Let’s strengthen local capacities

As us peace activists continue to put our heads together on how best to continue with our various efforts during the time of COVID-19, and how we will approach peacebuilding in the future, we should use the restrictions imposed by the pandemic to be serious about our commitments to support and strengthen local and national actors. Even if a vaccine is eventually discovered, we cannot expect to return to the old ways of doing things, which included peace efforts being heavily dependent on international and external actors. If anything, the COVID-19 pandemic has presented us with an opportunity to rethink, improvise and enhance strategies to place local actors at the centre of finding solutions to many conflicts.

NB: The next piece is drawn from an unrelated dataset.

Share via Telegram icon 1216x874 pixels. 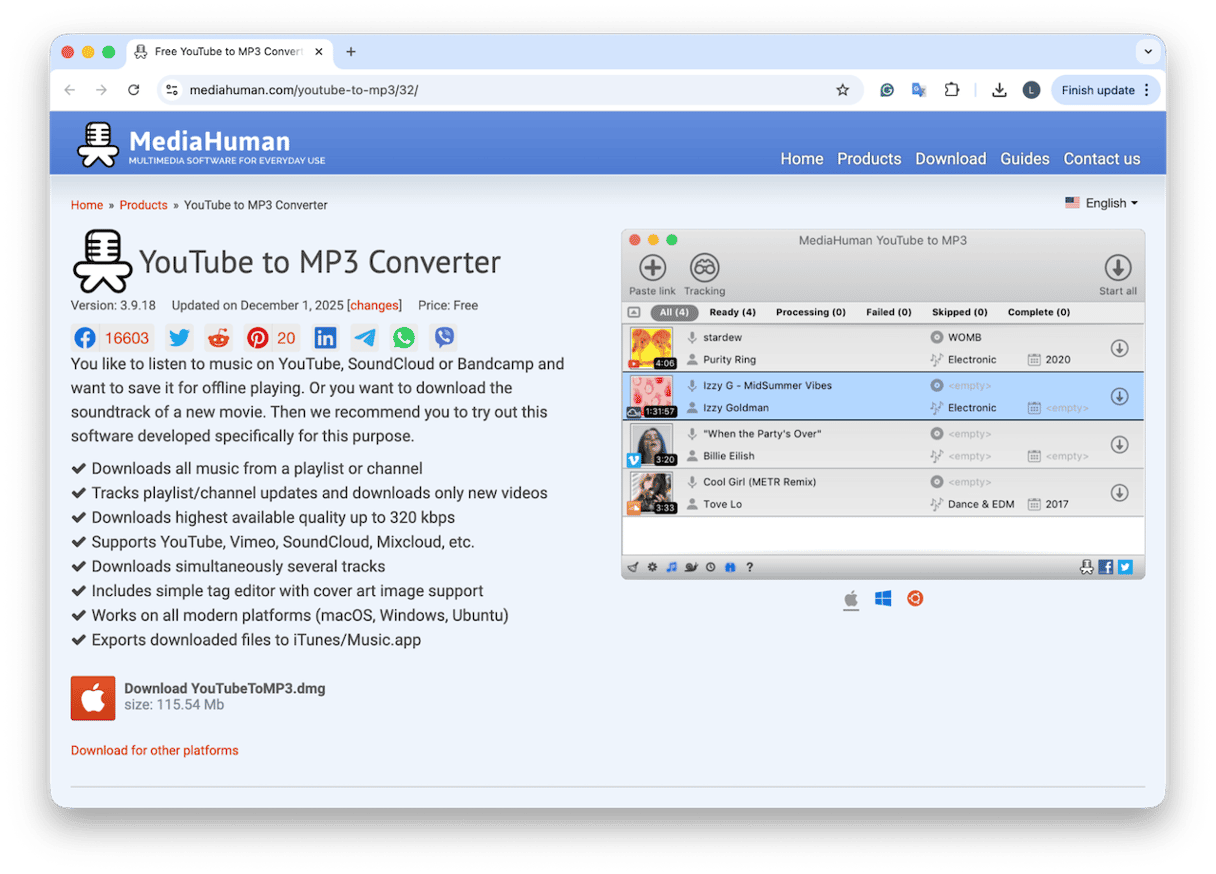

It is local and national actors who are the first responders, and the absence of or limited role by some international actors should not be misconstrued as a sign that there are no efforts to build peace in areas where it is needed.

In conclusion, with the adoption of UNSCR 2532, I would like to repeat what I said in another article about UNSCR 1325, which is that world leaders will have to move beyond the rhetoric and cease playing politics with our lives. This they can do by ensuring the full implementation of the call to cease hostilities, while continuously searching for new and better ways to respond to emergencies. Conversely, to accomplish these tasks, we need to look beyond governments and mobilise other social partners, including civil society and the private sector.

Betty Oyella Bigombe served as the Senior Director for Fragility, Conflict, and Violence at the World Bank from 2014 to 2017. From May 2011 until June 2014, she was the State Minister for Water Resources in the Uganda Cabinet. During the same timeframe, she concurrently served as the elected Member of Parliament (MP), representing Amuru District Women’s Constituency. From March 2004 to 2005, Bigombe was the chief mediator in a peace initiative with the Lord’s Resistance Army. She is currently providing technical support to the peace process in South Sudan and has served as Uganda’s special envoy to South Sudan.